Truth 15. Your career can recover from an engagement hit

The success record of your career path over time is tracked in two ways. The first is your resumé. The second is your reputation. Although it’s definitely not advised to fake your resumé, it’s done all the time. Even famously. And those who are found out seem to be tripped up for only a split second. Then they move on.

It’s not so easy to fake your reputation. When you screw up in a big way as a manager, word is going to get around. Let’s face it. People like to talk. And they especially like to forewarn. So when people say, “Your reputation precedes you,” they’re not kidding.

But you’re also human. So you’re going to make leadership mistakes. When you’re a manager, you are on a steep learning curve that never seems to end. The higher up you go, the more you’ll have people at the receiving end of the consequences of your errors. And those people will talk.

Can you ever recover? Yes. (While this book was being written, a high-profile CEO resigned after it was revealed that he lied on his resumé. Was his future ruined? Seems not. He was named CEO of another high-profile company the same week his replacement in the previous company was announced. If he can bounce back, surely the odds are in your favor. I mean, really, how bad can it be?)

The most powerful things that you can do... take little energy, cost nothing, and have amazing impact.

You can survive a star-crossed incident where you violated an engagement value that’s cherished by your people. You will need to handle the upcoming months, even years, very carefully, though. That will give your track record of trustworthiness the chance to overrun and outlast the regrettable glitch. Fortunately, the most powerful things that you can do over that time take little energy, cost nothing, and have amazing impact.

“If you have a damaged reputation and people have suspicions about you, the most effective way to disarm any negative expectations that people will have about you is to be viewed as an absolutely fabulous listener,” says Ian Ziskin, executive coach and president of EXec EXcel Group, a NYC-based talent management consulting firm.

“Be a good listener and look for opportunities to address some of the things that you hear about. Your track record for listening to your people and removing their roadblocks will soon be the word that gets around.”

This is not about buying votes through good works.

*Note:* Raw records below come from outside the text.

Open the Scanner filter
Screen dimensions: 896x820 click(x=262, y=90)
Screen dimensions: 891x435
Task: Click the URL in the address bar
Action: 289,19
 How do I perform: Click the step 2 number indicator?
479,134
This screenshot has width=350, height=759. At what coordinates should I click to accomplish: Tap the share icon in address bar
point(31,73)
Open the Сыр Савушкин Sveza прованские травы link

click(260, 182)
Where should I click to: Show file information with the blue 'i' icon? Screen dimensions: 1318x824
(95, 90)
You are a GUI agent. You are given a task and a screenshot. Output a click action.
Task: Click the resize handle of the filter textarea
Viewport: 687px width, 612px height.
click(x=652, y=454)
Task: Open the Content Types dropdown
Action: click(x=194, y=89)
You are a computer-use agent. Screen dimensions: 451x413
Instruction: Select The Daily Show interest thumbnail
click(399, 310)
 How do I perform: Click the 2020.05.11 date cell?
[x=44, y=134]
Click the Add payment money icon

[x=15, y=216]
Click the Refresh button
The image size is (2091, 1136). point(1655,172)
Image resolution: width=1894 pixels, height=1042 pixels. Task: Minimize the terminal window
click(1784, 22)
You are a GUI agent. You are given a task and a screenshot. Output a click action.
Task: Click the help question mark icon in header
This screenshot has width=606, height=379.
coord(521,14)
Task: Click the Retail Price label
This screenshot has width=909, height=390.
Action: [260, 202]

You are actively demonstrating your commitment to restoring a tightly woven fabric of trust in your time and reliability in your personal brand as leader.

Here’s how you can shore up that slightly eroded trust: With your team, identify two or three critical initiatives that the entire group can take on over the next 6 months. Give them something they can focus on that will give them immense satisfaction as a group and that they must depend on each other—as well as you—to achieve. This way you are restoring a culture of team mutual dependability, while you’re giving them something more satisfying and forward moving to concentrate on.

While your team selects and focuses on goals that can be achieved only when the entire group (including you) works together, also commit to personal development goals with each one of your employees. At least once a quarter, hold one-on-one meetings with your direct reports to explore and agree on what skill development goals they can work to achieve over the next 3 months. Increasingly, engagement research is showing that individual contributors recognize that they are solely responsible for their careers and future. So your people are more focused on how their hours at work are building their prospects than they are on that thing you did to violate their trust.

As you grow in your own career, you will have errors in judgment. (If you’re not making mistakes now and then, you’re not growing.) Your heart will have been in the right place, and it will have been an innocent mistake. But as much as it will be a learning experience for you, it won’t be a mere classroom exercise for your people. It will affect your people in very real ways.

You’ll just have to let the passage of time and the accumulation of positive events swing your career narrative away from the dings and toward a legacy of true engagement.